[TASK OBJECTIVE]: What you return must match the listing below exactly.

[PROVIDED DATA]:
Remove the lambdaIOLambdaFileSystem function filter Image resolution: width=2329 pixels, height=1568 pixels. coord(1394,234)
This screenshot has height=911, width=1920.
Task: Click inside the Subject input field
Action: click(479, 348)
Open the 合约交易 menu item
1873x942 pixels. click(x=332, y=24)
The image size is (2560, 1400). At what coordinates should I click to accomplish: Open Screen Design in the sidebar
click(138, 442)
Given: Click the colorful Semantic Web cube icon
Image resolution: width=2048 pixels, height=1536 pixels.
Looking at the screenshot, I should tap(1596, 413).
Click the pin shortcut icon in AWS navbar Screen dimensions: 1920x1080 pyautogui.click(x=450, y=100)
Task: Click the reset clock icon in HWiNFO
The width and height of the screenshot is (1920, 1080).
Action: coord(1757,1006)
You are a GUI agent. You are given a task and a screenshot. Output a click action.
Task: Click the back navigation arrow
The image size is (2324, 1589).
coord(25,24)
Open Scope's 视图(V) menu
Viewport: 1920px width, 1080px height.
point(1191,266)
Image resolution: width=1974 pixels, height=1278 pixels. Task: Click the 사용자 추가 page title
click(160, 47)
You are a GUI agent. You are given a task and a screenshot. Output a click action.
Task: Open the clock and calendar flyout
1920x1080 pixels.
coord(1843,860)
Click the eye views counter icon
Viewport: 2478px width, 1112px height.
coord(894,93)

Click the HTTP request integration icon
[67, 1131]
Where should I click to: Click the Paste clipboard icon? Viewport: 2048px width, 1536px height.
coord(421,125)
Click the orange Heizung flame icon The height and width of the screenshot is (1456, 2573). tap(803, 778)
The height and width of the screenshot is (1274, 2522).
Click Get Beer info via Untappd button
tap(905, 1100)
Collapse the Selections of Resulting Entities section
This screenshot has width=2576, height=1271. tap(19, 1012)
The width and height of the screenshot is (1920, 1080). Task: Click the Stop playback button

[RESULT OF THIS EXERCISE]:
Remove the lambdaIOLambdaFileSystem function filter Image resolution: width=2329 pixels, height=1568 pixels. coord(1394,234)
This screenshot has height=911, width=1920.
Task: Click inside the Subject input field
Action: click(479, 348)
Open the 合约交易 menu item
1873x942 pixels. click(x=332, y=24)
The image size is (2560, 1400). At what coordinates should I click to accomplish: Open Screen Design in the sidebar
click(138, 442)
Given: Click the colorful Semantic Web cube icon
Image resolution: width=2048 pixels, height=1536 pixels.
Looking at the screenshot, I should tap(1596, 413).
Click the pin shortcut icon in AWS navbar Screen dimensions: 1920x1080 pyautogui.click(x=450, y=100)
Task: Click the reset clock icon in HWiNFO
The width and height of the screenshot is (1920, 1080).
Action: coord(1757,1006)
You are a GUI agent. You are given a task and a screenshot. Output a click action.
Task: Click the back navigation arrow
The image size is (2324, 1589).
coord(25,24)
Open Scope's 视图(V) menu
Viewport: 1920px width, 1080px height.
point(1191,266)
Image resolution: width=1974 pixels, height=1278 pixels. Task: Click the 사용자 추가 page title
click(160, 47)
You are a GUI agent. You are given a task and a screenshot. Output a click action.
Task: Open the clock and calendar flyout
1920x1080 pixels.
coord(1843,860)
Click the eye views counter icon
Viewport: 2478px width, 1112px height.
coord(894,93)

Click the HTTP request integration icon
[67, 1131]
Where should I click to: Click the Paste clipboard icon? Viewport: 2048px width, 1536px height.
coord(421,125)
Click the orange Heizung flame icon The height and width of the screenshot is (1456, 2573). tap(803, 778)
The height and width of the screenshot is (1274, 2522).
Click Get Beer info via Untappd button
tap(905, 1100)
Collapse the Selections of Resulting Entities section
This screenshot has width=2576, height=1271. tap(19, 1012)
The width and height of the screenshot is (1920, 1080). Task: Click the Stop playback button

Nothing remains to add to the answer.